[Check your understanding]
**a.** Decide whether each statement agrees with the abstract on tetracycline resistance in H. pylori below. Answer yes or no for each, and quote the deciding words: (i) The study used gastric biopsies from 68 patients with peptic ulcer disease. (ii) The researchers grew H. pylori in culture before testing for the resistance genotype. (iii) When the resistance genotype was absent, the assay produced three DNA fragments.
**b.** Write out the abstract on tetracycline resistance in H. pylori from "Accepted: 7 May 2012" to "São Paulo, Brazil.", swapping "fastidious" for "demanding".

Received: 5 January 2012

Accepted: 7 May 2012

Published: 17 May 2012

Open Peer Review reports

Abstract

Background

Treatment effectiveness of Helicobacter pylori varies regionally and is decreasing worldwide, principally as a result of antibiotic resistant bacterium. Tetracycline is generally included in second line H. pylori eradication regimens. In Brazil, a high level of tetracycline resistance (TetR) is mainly associated with AGA926-928TTC 16 S rDNA nucleotide substitutions. As H. pylori culture is fastidious, we investigated the primary occurrence of H. pylori 16 S rDNA high level TetR genotype using a molecular approach directly on gastric biopsies of dyspeptic patients attending consecutively at Hospital das Clinicas of Marilia, São Paulo, Brazil.

Methods

Gastric biopsy specimens of 68 peptic ulcer disease (PUD) and 327 chronic gastritis (CG) patients with a positive histological diagnosis of H. pylori were investigated for TetR 16 S rDNA genotype through a molecular assay based on amplification of a 16 S rDNA 545 bp fragment by polymerase chain reaction and HinfI restriction fragment length polymorphism (PCR/RFLP). Through this assay, AGA926-928TTC 16 S rDNA TetR genotype resulted in a three DNA fragment restriction pattern (281, 227 and 37 bp) and its absence originated two DNA fragments (264 and 281 bp) due to a 16 S rDNA conserved Hinf I restriction site.

[Dataset content]
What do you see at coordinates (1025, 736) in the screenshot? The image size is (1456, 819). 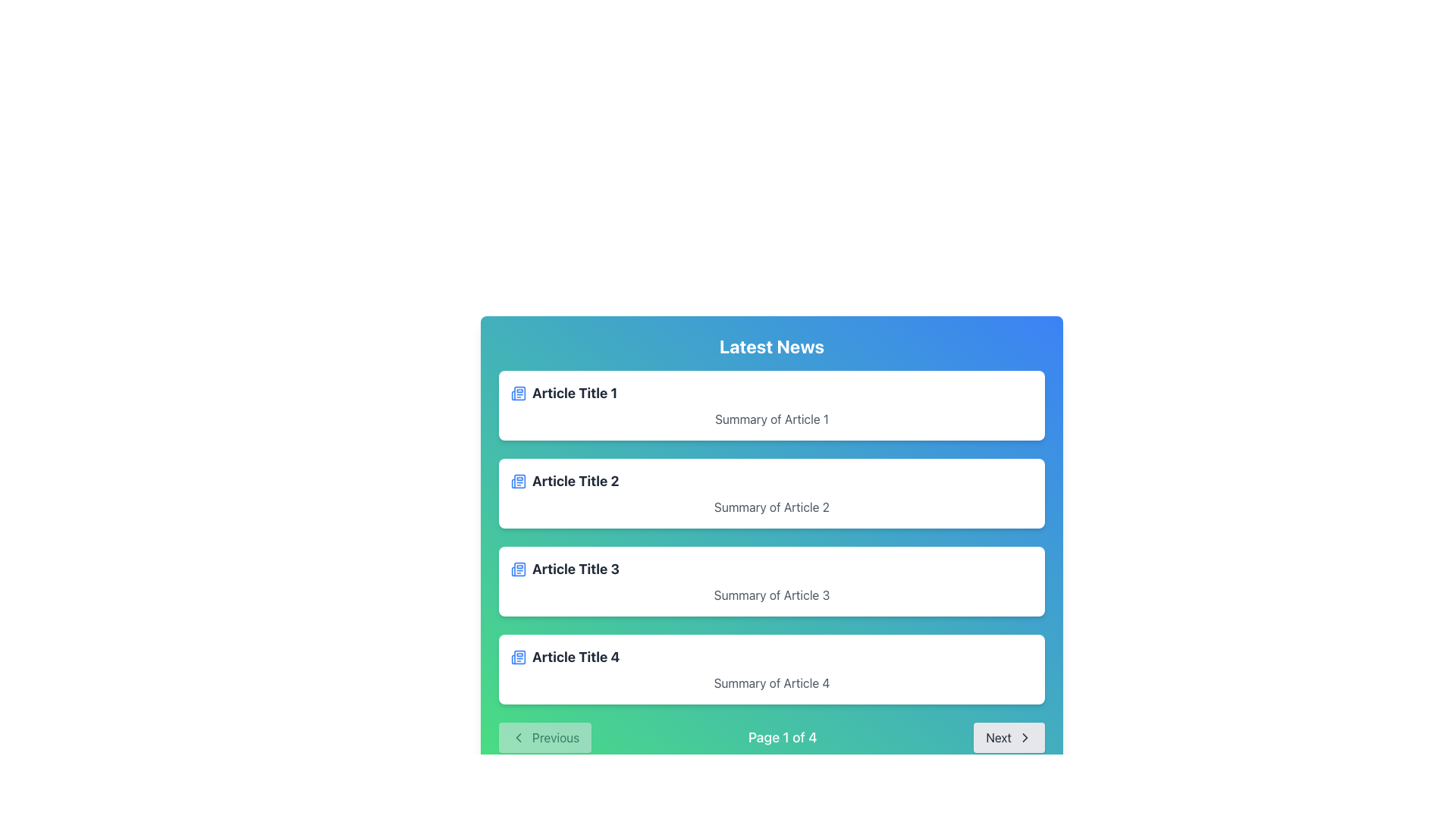 I see `the small right-pointing chevron arrow icon located in the bottom-right corner of the layout, adjacent to the 'Next' label` at bounding box center [1025, 736].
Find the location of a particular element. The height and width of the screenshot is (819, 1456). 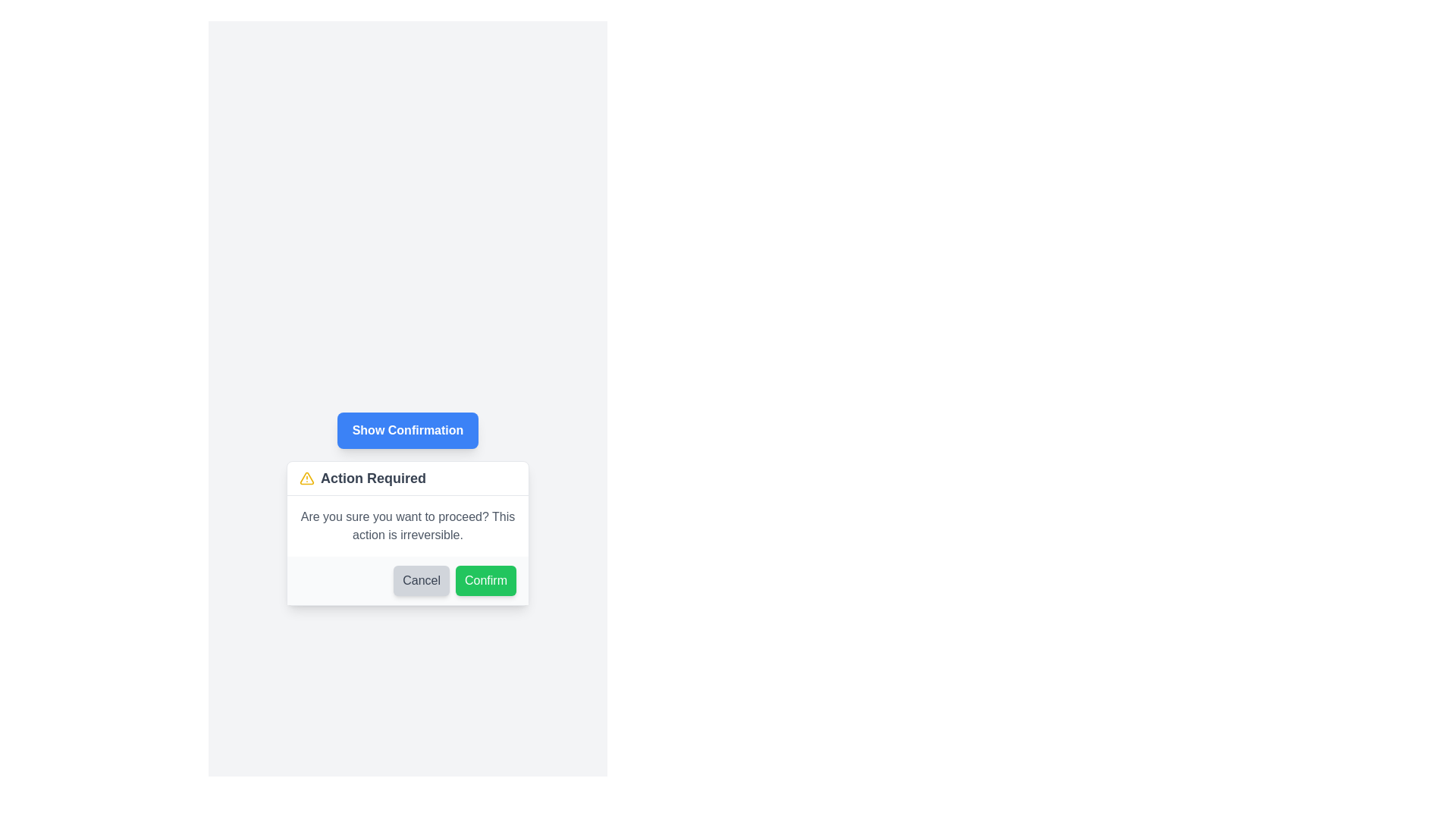

the 'Cancel' button located at the bottom section of the confirmation dialog to change its appearance is located at coordinates (422, 580).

[Set of answers]
**a.**
(i) Yes: "Gastric biopsy specimens of 68 peptic ulcer disease (PUD)"
(ii) No: "using a molecular approach directly on gastric biopsies"
(iii) No: "its absence originated two DNA fragments (264 and 281 bp)"

**b.**
Accepted: 7 May 2012

Published: 17 May 2012

Open Peer Review reports

Abstract

Background

Treatment effectiveness of Helicobacter pylori varies regionally and is decreasing worldwide, principally as a result of antibiotic resistant bacterium. Tetracycline is generally included in second line H. pylori eradication regimens. In Brazil, a high level of tetracycline resistance (TetR) is mainly associated with AGA926-928TTC 16 S rDNA nucleotide substitutions. As H. pylori culture is demanding, we investigated the primary occurrence of H. pylori 16 S rDNA high level TetR genotype using a molecular approach directly on gastric biopsies of dyspeptic patients attending consecutively at Hospital das Clinicas of Marilia, São Paulo, Brazil.